I\'m having some trouble aggregating a data frame while keeping the groups in their original order (order based on first appearance in data frame). I\'ve managed to get it right
Looking for solutions to the same problem, I found a new one using aggregate(), but first converting the select variables as factors with the order you want.
all.add <- names(orig.df)[!(names(orig.df)) %in% c("sel.1", "sel.2")]
# Selection variables as factor with leves in the order you want
orig.df$sel.1 <- factor(orig.df$sel.1, levels = unique(orig.df$sel.1))
orig.df$sel.2 <- factor(orig.df$sel.2, levels = unique(orig.df$sel.2))

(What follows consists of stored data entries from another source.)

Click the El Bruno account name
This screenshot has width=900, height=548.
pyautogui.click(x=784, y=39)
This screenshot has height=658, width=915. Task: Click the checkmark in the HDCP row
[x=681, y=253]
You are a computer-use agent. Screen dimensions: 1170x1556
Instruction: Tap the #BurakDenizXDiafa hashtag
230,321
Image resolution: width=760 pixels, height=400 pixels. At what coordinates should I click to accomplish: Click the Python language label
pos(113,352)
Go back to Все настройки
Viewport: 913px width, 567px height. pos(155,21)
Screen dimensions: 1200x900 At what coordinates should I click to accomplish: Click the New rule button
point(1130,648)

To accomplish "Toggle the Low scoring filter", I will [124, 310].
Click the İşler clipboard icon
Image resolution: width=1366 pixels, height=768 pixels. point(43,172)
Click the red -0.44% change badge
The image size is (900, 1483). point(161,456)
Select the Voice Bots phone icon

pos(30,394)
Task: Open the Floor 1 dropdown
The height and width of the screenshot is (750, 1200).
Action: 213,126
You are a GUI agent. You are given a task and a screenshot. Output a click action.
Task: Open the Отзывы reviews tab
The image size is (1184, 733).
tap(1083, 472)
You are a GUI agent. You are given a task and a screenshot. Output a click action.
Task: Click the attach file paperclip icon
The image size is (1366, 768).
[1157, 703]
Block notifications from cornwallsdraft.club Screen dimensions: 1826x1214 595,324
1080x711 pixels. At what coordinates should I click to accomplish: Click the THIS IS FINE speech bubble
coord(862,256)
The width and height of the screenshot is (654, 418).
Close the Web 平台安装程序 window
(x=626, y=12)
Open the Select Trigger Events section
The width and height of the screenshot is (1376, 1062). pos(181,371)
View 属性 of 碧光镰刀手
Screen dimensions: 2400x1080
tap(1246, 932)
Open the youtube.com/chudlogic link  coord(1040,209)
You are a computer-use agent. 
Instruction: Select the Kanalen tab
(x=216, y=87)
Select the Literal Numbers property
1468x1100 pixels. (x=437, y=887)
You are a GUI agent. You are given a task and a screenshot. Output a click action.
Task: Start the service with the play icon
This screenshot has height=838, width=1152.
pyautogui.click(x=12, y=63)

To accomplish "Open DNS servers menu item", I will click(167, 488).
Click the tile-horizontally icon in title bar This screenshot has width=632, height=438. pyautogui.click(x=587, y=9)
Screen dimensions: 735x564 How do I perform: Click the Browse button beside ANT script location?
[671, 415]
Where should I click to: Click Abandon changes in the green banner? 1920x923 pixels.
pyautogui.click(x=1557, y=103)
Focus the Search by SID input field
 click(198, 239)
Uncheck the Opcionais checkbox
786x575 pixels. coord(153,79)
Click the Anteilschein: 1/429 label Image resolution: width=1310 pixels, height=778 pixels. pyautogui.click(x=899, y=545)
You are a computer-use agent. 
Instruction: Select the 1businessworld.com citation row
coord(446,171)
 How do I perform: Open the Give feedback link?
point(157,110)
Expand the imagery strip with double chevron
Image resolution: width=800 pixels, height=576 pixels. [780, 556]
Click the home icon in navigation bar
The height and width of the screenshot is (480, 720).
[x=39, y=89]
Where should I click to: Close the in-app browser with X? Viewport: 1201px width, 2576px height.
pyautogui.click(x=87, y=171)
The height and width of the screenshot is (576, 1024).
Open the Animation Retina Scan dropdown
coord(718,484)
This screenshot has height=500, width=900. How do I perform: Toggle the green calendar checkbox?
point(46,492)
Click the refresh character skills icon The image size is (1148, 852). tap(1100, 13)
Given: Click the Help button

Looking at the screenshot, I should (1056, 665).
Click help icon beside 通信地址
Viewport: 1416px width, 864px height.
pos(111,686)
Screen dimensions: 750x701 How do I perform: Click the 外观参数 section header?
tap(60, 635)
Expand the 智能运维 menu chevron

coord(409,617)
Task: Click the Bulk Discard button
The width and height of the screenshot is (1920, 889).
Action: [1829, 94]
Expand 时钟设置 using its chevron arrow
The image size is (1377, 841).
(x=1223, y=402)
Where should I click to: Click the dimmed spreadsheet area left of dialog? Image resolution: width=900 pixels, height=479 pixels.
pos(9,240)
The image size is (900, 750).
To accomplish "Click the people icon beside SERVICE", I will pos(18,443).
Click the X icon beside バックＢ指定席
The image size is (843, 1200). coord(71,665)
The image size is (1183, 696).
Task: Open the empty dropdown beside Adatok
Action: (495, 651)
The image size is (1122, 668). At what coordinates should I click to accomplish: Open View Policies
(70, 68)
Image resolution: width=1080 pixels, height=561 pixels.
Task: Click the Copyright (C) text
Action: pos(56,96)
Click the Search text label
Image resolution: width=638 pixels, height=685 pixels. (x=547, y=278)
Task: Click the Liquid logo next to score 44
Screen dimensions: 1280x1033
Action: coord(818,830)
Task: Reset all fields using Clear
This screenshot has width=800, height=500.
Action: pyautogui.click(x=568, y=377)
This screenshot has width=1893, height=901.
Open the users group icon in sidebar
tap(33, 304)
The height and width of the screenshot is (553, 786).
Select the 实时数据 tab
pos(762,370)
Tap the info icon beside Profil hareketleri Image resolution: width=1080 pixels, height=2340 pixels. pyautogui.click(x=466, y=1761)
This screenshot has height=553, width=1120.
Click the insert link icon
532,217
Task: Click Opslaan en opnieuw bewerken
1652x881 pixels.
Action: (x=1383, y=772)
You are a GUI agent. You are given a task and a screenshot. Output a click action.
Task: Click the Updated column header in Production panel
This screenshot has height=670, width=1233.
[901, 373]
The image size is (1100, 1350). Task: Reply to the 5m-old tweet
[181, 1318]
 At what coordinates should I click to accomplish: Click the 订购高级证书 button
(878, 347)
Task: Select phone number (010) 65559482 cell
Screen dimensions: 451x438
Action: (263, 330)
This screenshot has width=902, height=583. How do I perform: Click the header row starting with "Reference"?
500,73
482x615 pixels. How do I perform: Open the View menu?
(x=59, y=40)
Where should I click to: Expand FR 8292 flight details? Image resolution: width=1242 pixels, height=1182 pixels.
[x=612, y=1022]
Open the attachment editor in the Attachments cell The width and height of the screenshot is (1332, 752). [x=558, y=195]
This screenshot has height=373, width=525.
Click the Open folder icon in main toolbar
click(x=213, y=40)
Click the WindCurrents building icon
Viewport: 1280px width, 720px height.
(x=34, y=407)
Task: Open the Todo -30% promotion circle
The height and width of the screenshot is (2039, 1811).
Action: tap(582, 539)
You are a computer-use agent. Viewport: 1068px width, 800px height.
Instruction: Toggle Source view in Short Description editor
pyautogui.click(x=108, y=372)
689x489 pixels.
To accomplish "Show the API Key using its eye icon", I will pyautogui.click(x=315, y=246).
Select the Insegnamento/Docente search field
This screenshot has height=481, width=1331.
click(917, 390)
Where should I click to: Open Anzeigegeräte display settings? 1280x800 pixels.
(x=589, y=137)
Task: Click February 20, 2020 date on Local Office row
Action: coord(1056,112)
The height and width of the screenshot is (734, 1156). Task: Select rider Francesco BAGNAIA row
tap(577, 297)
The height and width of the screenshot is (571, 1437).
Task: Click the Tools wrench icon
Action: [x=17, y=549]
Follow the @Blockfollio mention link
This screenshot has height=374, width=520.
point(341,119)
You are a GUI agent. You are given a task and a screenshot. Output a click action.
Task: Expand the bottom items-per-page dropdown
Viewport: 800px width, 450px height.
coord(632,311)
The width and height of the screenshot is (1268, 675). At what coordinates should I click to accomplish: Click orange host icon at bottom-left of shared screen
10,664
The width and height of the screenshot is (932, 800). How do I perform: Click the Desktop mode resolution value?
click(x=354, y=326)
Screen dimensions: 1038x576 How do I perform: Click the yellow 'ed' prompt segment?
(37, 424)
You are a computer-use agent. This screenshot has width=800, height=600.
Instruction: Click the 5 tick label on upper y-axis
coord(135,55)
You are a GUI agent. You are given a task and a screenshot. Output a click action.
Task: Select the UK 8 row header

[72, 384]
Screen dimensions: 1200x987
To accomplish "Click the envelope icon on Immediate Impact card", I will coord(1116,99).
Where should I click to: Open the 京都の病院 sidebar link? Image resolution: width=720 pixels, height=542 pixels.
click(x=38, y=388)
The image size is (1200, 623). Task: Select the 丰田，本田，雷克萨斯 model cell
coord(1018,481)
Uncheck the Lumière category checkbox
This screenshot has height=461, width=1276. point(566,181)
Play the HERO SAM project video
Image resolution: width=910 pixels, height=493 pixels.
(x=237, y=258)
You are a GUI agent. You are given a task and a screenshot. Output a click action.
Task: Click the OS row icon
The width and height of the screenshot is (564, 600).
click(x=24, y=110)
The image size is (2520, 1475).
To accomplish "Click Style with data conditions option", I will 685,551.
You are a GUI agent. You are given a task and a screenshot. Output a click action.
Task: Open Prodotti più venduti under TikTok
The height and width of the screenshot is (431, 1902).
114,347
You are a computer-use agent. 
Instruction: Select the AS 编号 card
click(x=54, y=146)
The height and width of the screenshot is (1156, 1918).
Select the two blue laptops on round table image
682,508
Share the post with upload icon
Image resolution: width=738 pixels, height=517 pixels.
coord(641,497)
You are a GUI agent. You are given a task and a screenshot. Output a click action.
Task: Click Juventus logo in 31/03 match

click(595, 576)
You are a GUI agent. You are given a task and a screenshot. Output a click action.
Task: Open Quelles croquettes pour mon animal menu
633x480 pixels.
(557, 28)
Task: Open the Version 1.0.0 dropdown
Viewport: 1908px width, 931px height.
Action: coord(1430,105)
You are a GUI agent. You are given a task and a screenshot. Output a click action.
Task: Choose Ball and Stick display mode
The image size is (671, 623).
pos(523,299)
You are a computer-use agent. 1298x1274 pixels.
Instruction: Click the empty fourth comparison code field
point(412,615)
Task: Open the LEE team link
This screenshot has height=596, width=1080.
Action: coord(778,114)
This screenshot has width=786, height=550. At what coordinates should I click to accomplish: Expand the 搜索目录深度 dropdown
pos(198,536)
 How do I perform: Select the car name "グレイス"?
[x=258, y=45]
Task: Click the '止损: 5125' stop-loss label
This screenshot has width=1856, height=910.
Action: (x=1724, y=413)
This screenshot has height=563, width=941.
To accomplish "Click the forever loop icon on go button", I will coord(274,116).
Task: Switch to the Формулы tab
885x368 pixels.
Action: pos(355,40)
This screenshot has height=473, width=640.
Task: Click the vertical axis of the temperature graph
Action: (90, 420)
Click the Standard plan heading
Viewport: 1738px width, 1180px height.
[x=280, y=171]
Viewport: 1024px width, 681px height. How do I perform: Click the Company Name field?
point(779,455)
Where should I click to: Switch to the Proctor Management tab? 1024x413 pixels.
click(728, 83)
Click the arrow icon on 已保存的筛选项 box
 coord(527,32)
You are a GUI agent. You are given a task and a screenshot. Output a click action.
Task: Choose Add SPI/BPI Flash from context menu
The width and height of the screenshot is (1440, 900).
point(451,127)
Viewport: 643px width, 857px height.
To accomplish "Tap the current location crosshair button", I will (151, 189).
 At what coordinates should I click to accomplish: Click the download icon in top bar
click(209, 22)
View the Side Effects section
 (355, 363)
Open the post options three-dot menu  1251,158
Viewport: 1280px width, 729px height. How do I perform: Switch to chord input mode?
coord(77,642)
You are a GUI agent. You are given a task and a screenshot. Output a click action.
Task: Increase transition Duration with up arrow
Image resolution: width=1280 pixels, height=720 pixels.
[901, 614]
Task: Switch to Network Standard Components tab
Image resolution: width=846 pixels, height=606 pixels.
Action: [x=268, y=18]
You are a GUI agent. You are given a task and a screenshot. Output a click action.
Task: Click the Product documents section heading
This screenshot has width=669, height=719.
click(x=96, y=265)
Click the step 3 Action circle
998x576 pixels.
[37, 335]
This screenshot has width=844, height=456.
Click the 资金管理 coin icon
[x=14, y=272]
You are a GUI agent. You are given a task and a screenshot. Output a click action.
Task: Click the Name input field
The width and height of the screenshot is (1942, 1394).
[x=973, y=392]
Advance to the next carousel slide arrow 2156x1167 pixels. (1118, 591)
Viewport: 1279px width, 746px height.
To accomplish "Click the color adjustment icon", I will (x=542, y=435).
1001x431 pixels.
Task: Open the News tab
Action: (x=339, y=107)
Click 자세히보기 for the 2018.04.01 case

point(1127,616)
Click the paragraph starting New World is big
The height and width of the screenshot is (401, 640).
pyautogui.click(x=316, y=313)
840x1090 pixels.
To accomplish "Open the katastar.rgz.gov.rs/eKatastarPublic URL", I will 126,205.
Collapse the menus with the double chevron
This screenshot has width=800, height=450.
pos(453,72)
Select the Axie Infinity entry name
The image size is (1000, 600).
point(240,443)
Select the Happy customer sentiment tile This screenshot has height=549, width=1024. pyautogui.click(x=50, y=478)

# This is ordered first by sel.1, then by sel.2
aggr.df.ordered <- aggregate(orig.df[,all.add],
by=list(sel.1 = orig.df$sel.1, sel.2 = orig.df$sel.2), sum)
The output is:
newvar add.1 add.2
1 1 1 100 91
2 1 4 170 183
3 1 5 384 366
4 2 2 175 176
5 2 3 90 96
6 2 4 82 87
7 2 5 95 89
8 3 2 189 178
9 3 3 81 82
10 4 1 174 192
11 5 3 91 98
12 5 4 96 84
13 5 5 83 88
To have it ordered for the first appearance of each combination of both variables, you need a new variable:
# ordered by first appearance of the two variables (needs a new variable)
orig.df$newvar <- paste(orig.df$sel.1, orig.df$sel.2)
orig.df$newvar <- factor(orig.df$newvar, levels = unique(orig.df$newvar))
aggr.df.ordered2 <- aggregate(orig.df[,all.add],
by=list(newvar = orig.df$newvar,
sel.1 = orig.df$sel.1,
sel.2 = orig.df$sel.2), sum)
which gives the output:
newvar sel.2 sel.1 add.1 add.2
1 5 4 4 5 96 84
2 5 5 5 5 83 88
3 5 3 3 5 91 98
4 2 4 4 2 82 87
5 2 2 2 2 175 176
6 2 5 5 2 95 89
7 2 3 3 2 90 96
8 1 4 4 1 170 183
9 1 5 5 1 384 366
10 1 1 1 1 100 91
11 4 1 1 4 174 192
12 3 2 2 3 189 178
13 3 3 3 3 81 82
With this solution you do not need to install any new package.